He ordered the coordinator to begin work on a national HIT strategy to promote the adoption and use of interoperable electronic health records to enhance clinical decisionmaking, improve quality, lower costs, reduce errors, improve coordination of care and ensure the privacy and security of patient data. He said the office should “not assume or rely upon additional federal resources or spending” to do its work. And in fact, later that year Congress zeroed out the ONC's $50 million budget request for 2005, forcing Thompson to finance the agency by reshuffling HHS' administrative funds.

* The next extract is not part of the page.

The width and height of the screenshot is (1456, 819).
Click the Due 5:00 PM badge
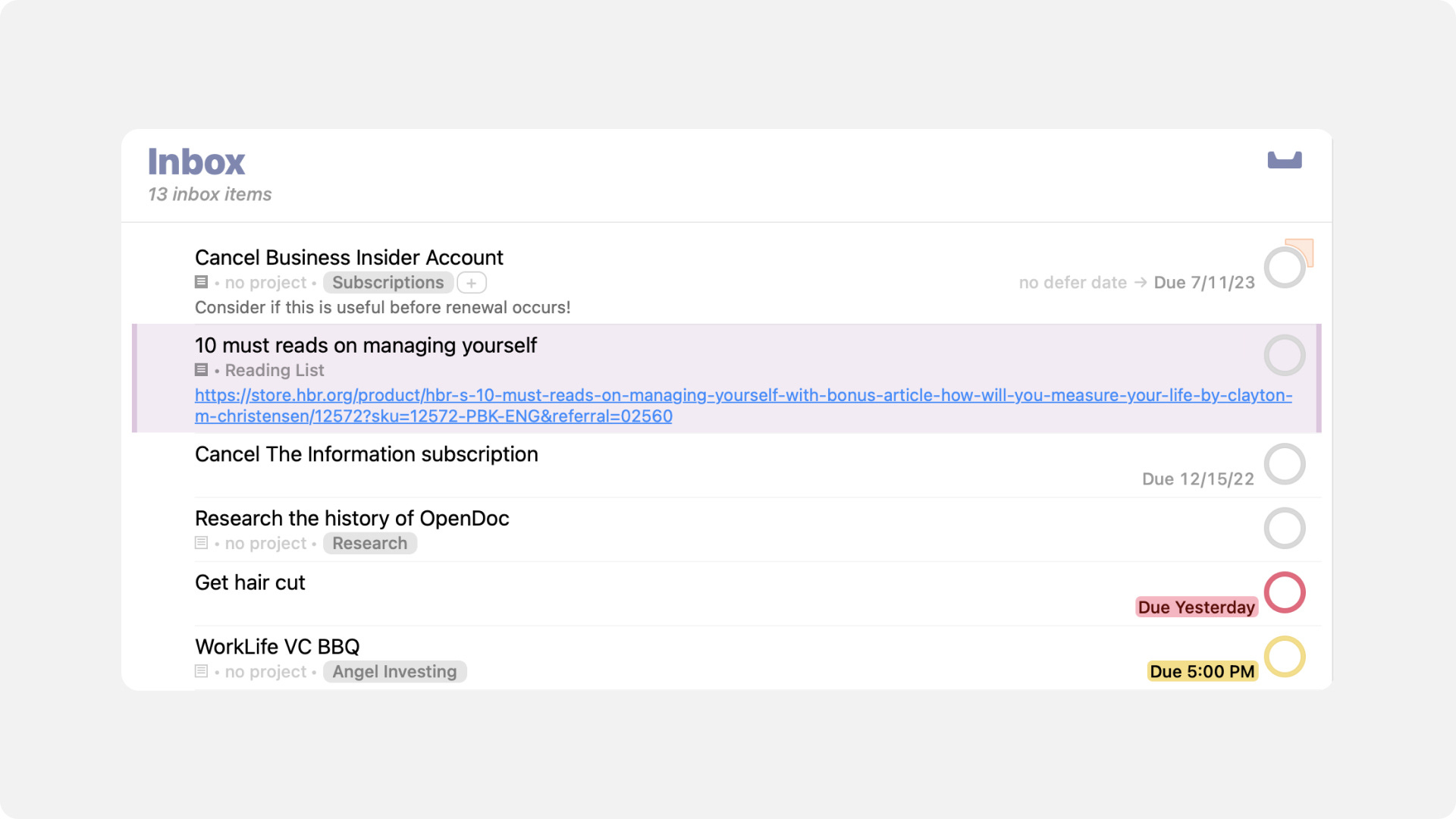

The ONC was started “because America was clearly behind a lot of other developed countries with a health information infrastructure,” said Dr. Paul Tang, chief innovation and technology officer at the Palo Alto (Calif.) Medical Foundation who serves on several ONC advisory panels.
In its first decade, the ONC has had “an extraordinarily important” impact on healthcare, said Dr. John Halamka, chief information officer of Beth Israel Deaconess Medical Center, Boston. “Over the 10 years of ONC, we have tripled adoption of EHRs and brought health information exchange into the common vocabulary,” Halamka said.
Brailer was succeeded as ONC coordinator by Dr. Robert Kolodner, Dr. David Blumenthal, Dr. Farzad Mostashari, and now Dr. Karen DeSalvo. “Each of the coordinators has had a unique role to play,” Halamka said. “I would say each person was optimally chosen for the era in which they served and each had a totally different personality.”